Work to complete: Count up the lines below where the word "agent" shows up, and respond with the number alone.

Provided information Start Marker

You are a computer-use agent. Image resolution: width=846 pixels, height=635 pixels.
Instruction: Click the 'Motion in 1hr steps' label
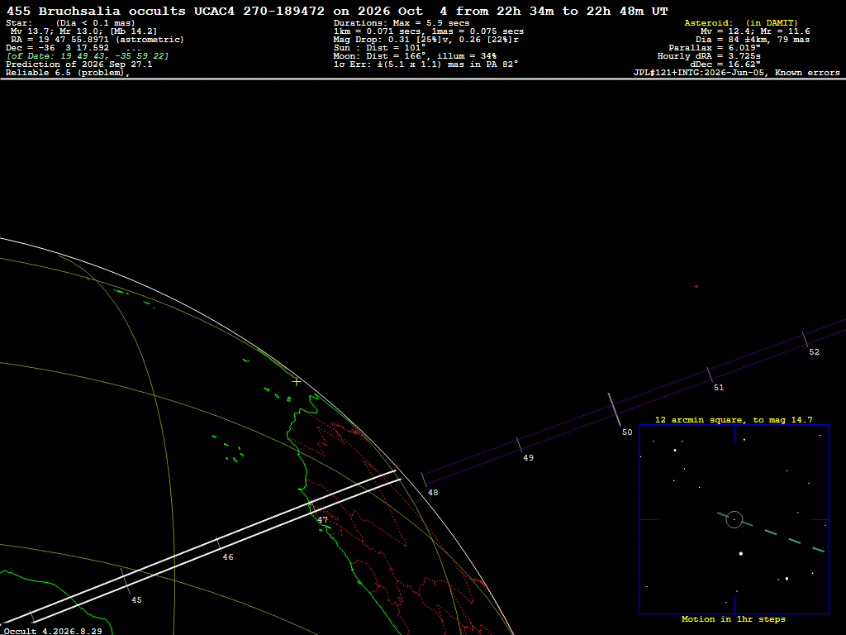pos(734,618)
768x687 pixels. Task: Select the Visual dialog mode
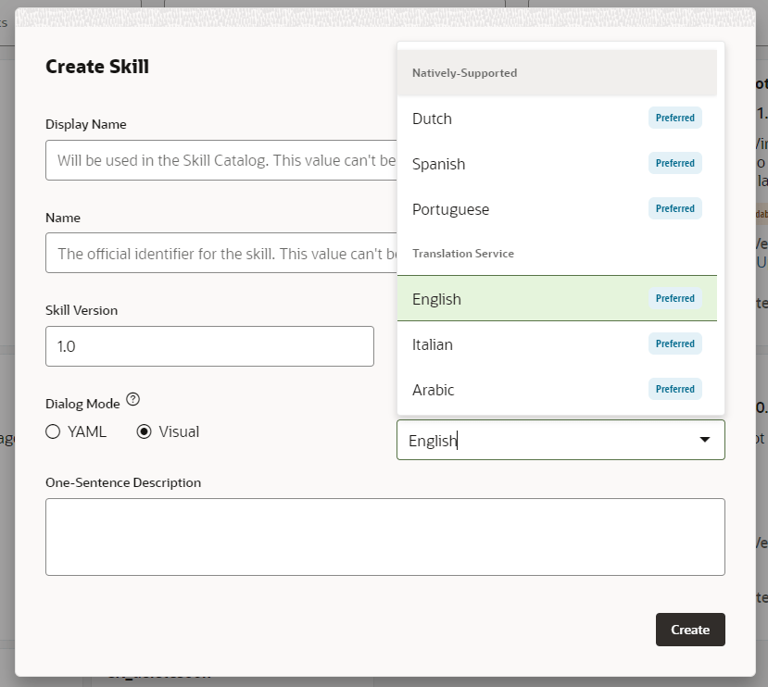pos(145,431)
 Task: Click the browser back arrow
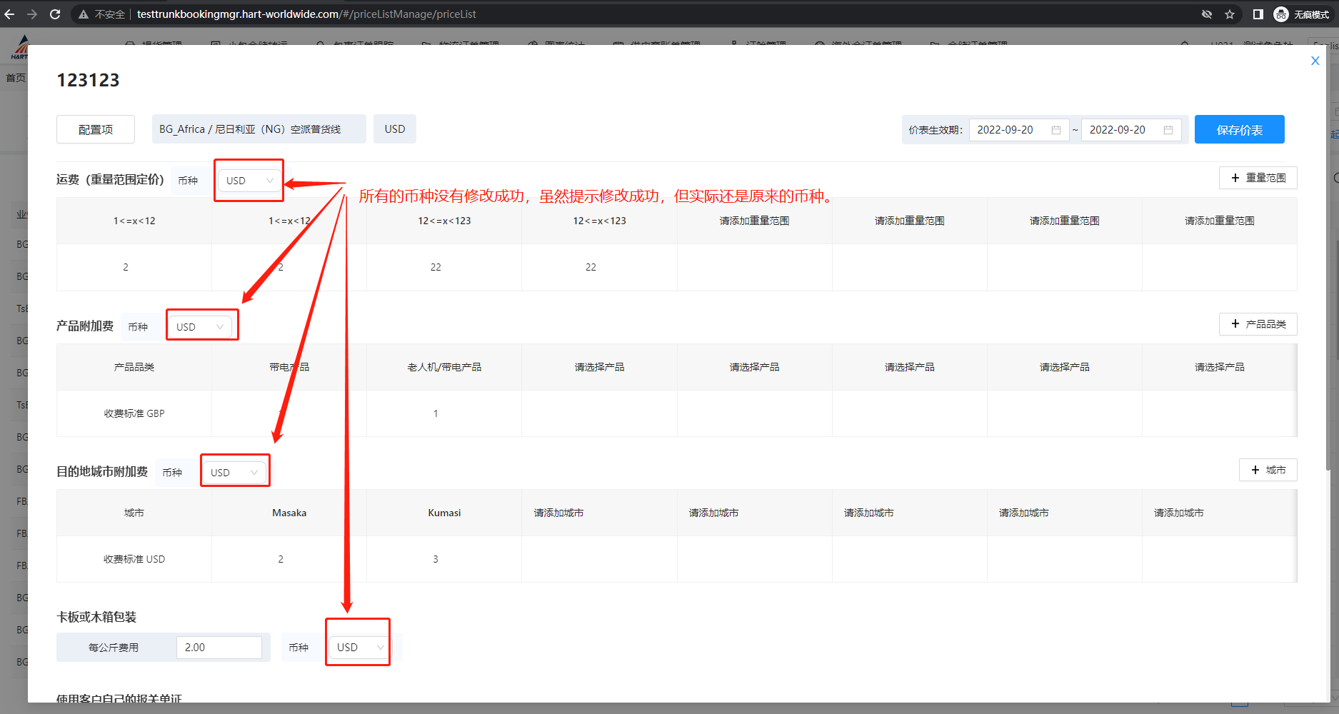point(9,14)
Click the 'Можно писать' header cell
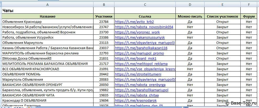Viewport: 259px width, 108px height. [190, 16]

Provided information End Marker
Provided information Start Marker

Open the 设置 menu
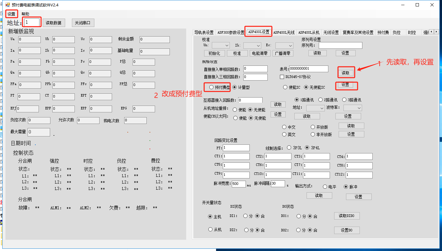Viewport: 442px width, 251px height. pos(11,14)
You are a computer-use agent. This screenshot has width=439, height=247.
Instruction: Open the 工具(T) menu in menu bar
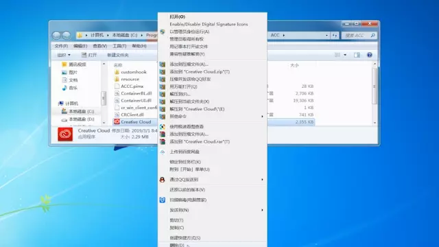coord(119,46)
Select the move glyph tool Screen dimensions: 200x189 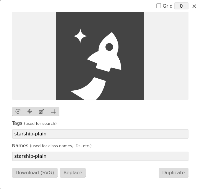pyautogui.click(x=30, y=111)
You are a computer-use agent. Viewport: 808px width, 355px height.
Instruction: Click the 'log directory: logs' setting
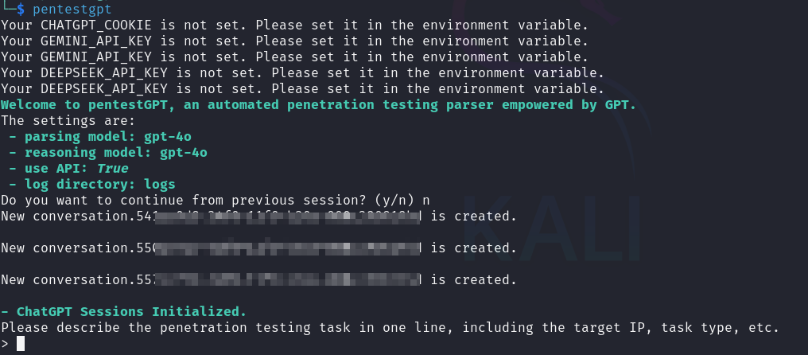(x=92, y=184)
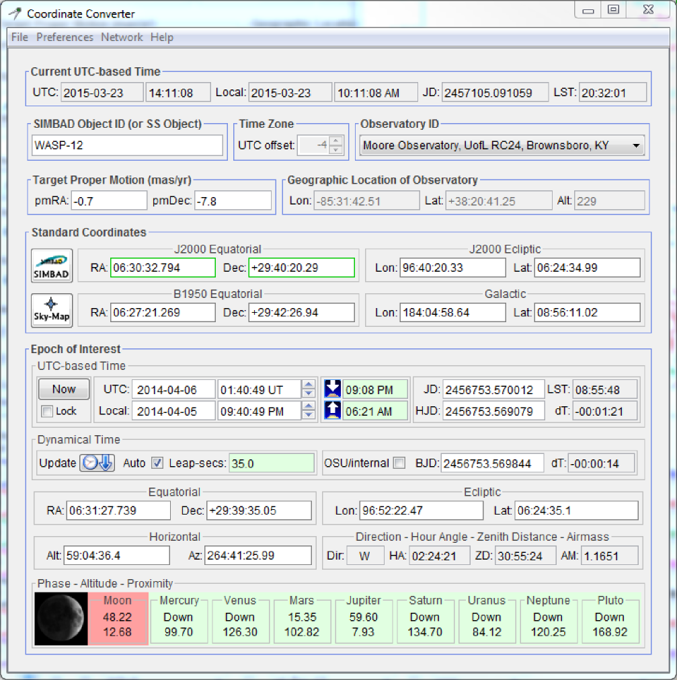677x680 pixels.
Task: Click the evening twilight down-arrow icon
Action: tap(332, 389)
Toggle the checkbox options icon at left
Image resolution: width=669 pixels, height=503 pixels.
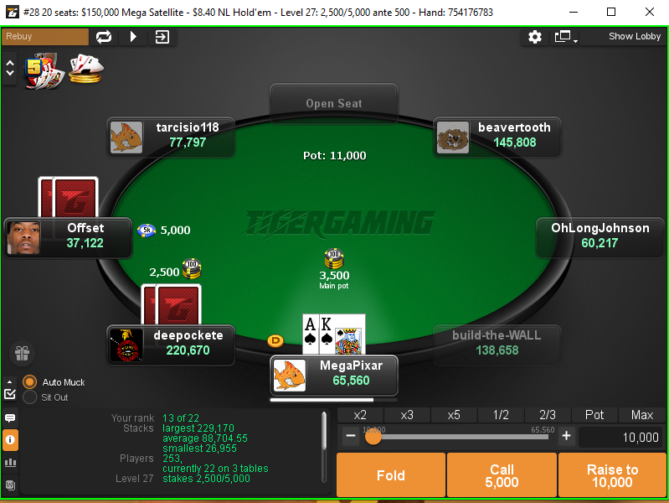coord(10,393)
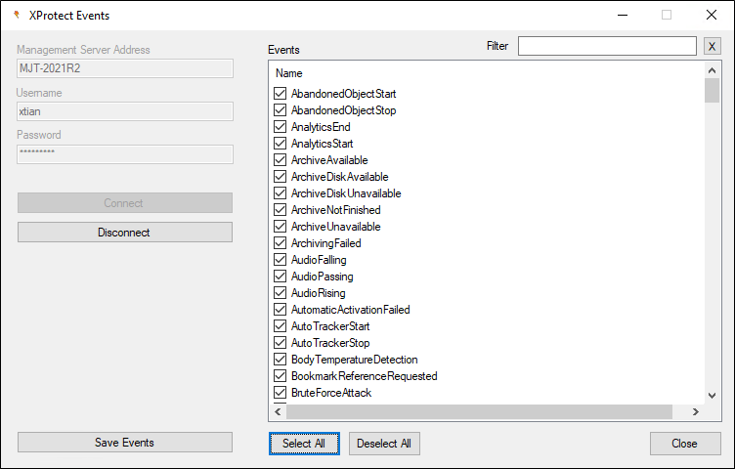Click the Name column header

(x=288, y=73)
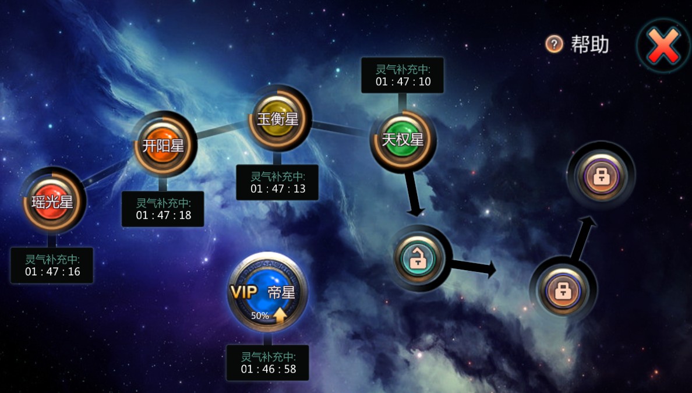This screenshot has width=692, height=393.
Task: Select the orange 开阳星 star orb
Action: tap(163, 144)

Provided information End Marker
Provided information Start Marker

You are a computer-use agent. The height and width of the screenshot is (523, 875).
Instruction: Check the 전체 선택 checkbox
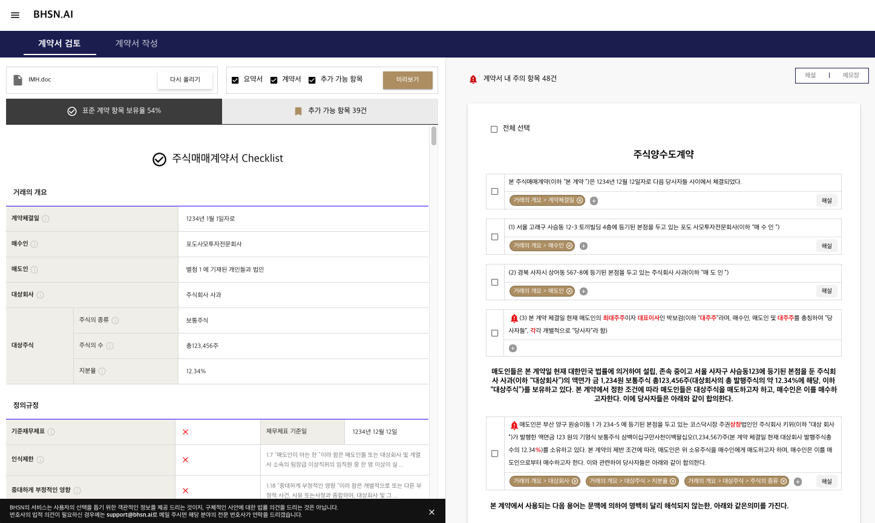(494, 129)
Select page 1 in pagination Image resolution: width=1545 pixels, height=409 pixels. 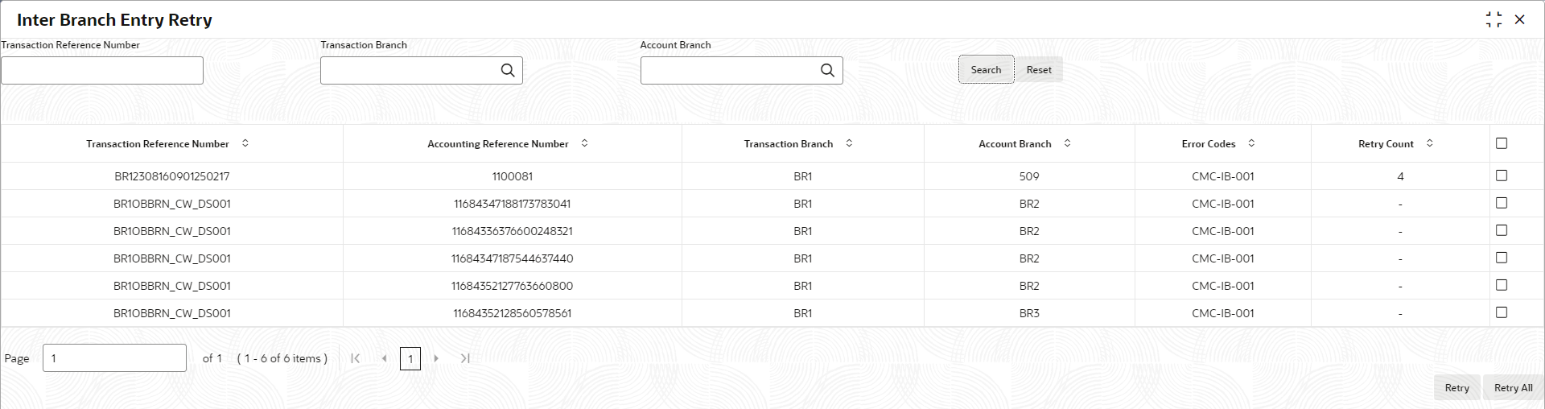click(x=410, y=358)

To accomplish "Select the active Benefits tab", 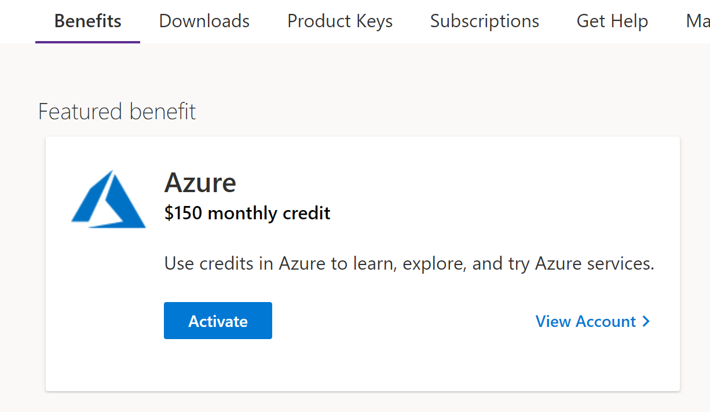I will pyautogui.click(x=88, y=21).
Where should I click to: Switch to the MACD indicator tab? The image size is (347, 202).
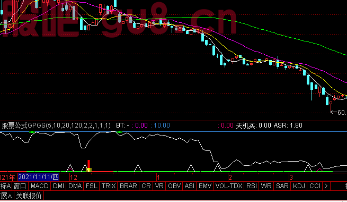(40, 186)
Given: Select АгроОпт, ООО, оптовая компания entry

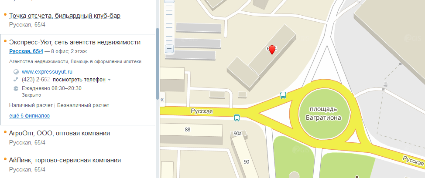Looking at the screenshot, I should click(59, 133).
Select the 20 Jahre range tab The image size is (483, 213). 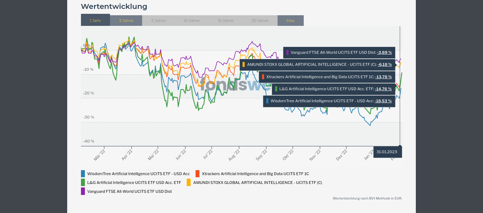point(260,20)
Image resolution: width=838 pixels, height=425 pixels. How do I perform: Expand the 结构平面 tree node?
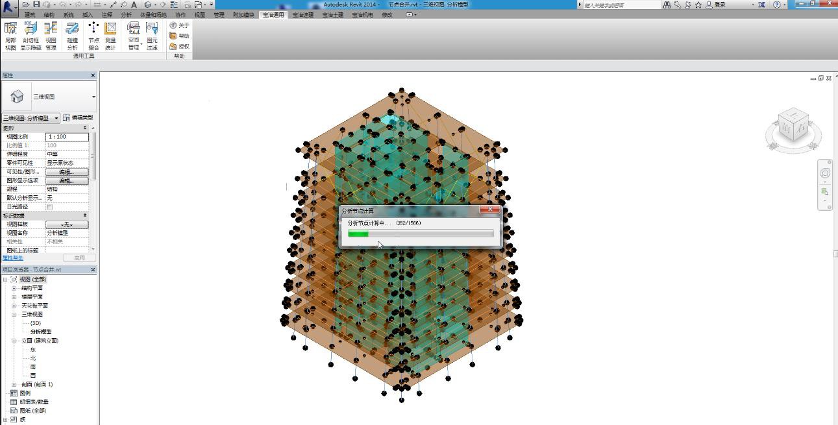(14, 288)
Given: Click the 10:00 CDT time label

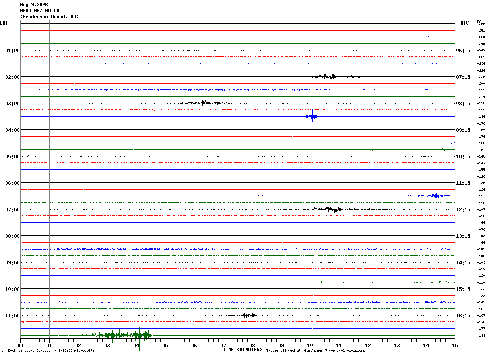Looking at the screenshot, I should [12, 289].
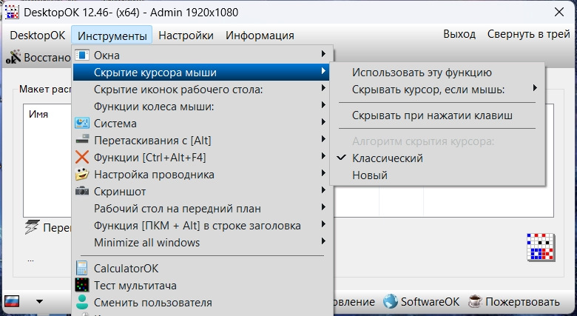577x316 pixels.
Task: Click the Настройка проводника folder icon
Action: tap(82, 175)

Provided information End Marker

Result of the exercise: 4